Begin or End each week with a Meaningful Inspiration.

FRIENDS

by Tim Knappenberger


  I have two special friends; Tom and Dave. Tom lives near me, while Dave is about 140 miles away. Dave and I commuted together our first year of social work graduate school some 18 years ago. We spent hours talking about our hopes, dreams, fears, and families. Dave moved away shortly after graduation, but we remained in touch. There is a lot of career and family background similarities between Dave and me. We've grown up together as professionals; beginning as counselors, then supervisors and now as administrators.

On the other hand, Tom and I couldn't have come from more different backgrounds. Tom grew up in a Serbian-Lithuanian , Catholic home in Steubenville, Ohio. He's a Viet Nam Vet who saw it all, came home from war, dropped out of college, then tried it all. Tom is a postman (Don't worry. He's very safe and doesn't own an Uzzi!) He has a voracious appetite for reading which he uses to control his Tourette's Syndrome. Despite my six years of college, he's read far more than I ever will.

If you were to ask what Dave and Tom have in common, the only thing you'd probably point to would be me. However, you'd be wrong. Both men are Christians. Both are very spiritual. Both love their families deeply. Both are very wise and intelligent. Both are hard working. And, most importantly to me, both are my friends. Throughout the past 18 years, Dave has always been there when I've needed him. He tells me the same thing. There have been numerous "Can-you-drop-everything-and-meet-me-tomorrow?" calls. Dave and I have grown older together, gone through career moves together, raised our kids together, and wrestled with God together. Tom and I have only known each other the past 5 years or so. Nevertheless, we have found a spiritual bond as well. We too have spent hours over coffee plumbing the depths of God's love and agonizing about the adolescent hormones that run amuck under our roofs. I love Tom and Dave. Tom and Dave love me.

I'm an only child. Only children sometimes wrongly convince themselves that life can be lived alone. Only MALE children are even worse. Men suffer and die from stress-related illness much more than women. It's not because men are biologically more vulnerable to stress. It's because they often lack adequate social supports in their lives to help them through stressful times. Why do you think the Promise Keepers movement has made so much of the malady of male isolation? As a counselor, I've heard from too many people, many of them male, about how they wished they had someone they could turn to. Someone they could trust. Someone they could tell ANYTHING to. Sadly, they don't. Why? Because the wrong time to make a friend is in the middle of a time you most need one. Friendships don't come in the "powdered variety" where you can "just add water and stir." I know you women out there may be thinking, "No kidding, duh!" But we men are not as socially adept as you. We have a lot to learn.

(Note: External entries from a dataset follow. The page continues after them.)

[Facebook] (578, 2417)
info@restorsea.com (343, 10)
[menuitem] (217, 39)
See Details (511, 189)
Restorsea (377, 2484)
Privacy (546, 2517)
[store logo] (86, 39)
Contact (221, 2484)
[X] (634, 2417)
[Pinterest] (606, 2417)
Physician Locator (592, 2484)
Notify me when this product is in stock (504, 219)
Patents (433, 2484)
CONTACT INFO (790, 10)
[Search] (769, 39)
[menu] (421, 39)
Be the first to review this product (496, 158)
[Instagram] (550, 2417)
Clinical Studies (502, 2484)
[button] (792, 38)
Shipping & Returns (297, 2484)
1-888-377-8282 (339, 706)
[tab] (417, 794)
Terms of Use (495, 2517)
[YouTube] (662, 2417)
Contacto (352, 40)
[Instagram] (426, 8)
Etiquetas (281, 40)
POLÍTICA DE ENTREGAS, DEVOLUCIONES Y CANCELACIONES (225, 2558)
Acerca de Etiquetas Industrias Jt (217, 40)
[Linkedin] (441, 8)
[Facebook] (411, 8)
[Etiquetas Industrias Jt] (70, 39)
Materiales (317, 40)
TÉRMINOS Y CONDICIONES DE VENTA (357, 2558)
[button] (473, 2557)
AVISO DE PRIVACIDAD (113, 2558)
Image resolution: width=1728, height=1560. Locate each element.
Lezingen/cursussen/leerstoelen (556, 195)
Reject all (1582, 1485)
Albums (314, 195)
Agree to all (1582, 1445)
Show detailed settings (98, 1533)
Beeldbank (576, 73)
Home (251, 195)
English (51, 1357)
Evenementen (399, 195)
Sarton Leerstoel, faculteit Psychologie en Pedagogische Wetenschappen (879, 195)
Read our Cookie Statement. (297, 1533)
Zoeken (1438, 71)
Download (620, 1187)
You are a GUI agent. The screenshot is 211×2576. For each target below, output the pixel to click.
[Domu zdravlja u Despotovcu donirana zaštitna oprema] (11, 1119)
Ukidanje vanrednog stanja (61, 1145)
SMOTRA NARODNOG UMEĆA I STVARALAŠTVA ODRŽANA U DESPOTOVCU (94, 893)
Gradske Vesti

Friendships are not easy. They not only take time to grow, but sometimes they're inconvenient, frustrating, and costly. Nevertheless, if they are genuine and sincere, they are worth their weight in gold. Created in the image of God, we are created for fellowship. Notice in verse 12 of Ecclesiastes the phrase "Though one may be overpowered, two can defend themselves. A cord of three strands is not quickly broken." 2 friends relying on each other. So why 3 strands? Tom, Dave and I can tell you. Every time we're able to pair off, our fellowship is made sweeter and stronger because of the spiritual presence of that 3rd strand. "Where two or more of you are gathered in My name, there I am in the midst of you."

The time to make a friend is NOT when you most need one.
Vow to begin a new friendship before this year.

Two are better than one, because they have a good return for their work: If one falls down, his friend can help him up. But pity the man who falls and has no one to help him up! Also, if two lie down together, they will keep warm. But how can one keep warm alone? Though one may be overpowered, two can defend themselves. A cord of three strands is not quickly broken.

Ecclesiastes 4:9-12

Only children sometimes wrongly convince themselves that life can be lived alone. Only MALE children are even worse. Men suffer and die from stress-related illness much more than women. It's not because men are biologically more vulnerable to stress. It's because they often lack adequate social supports in their lives to help them through stressful times.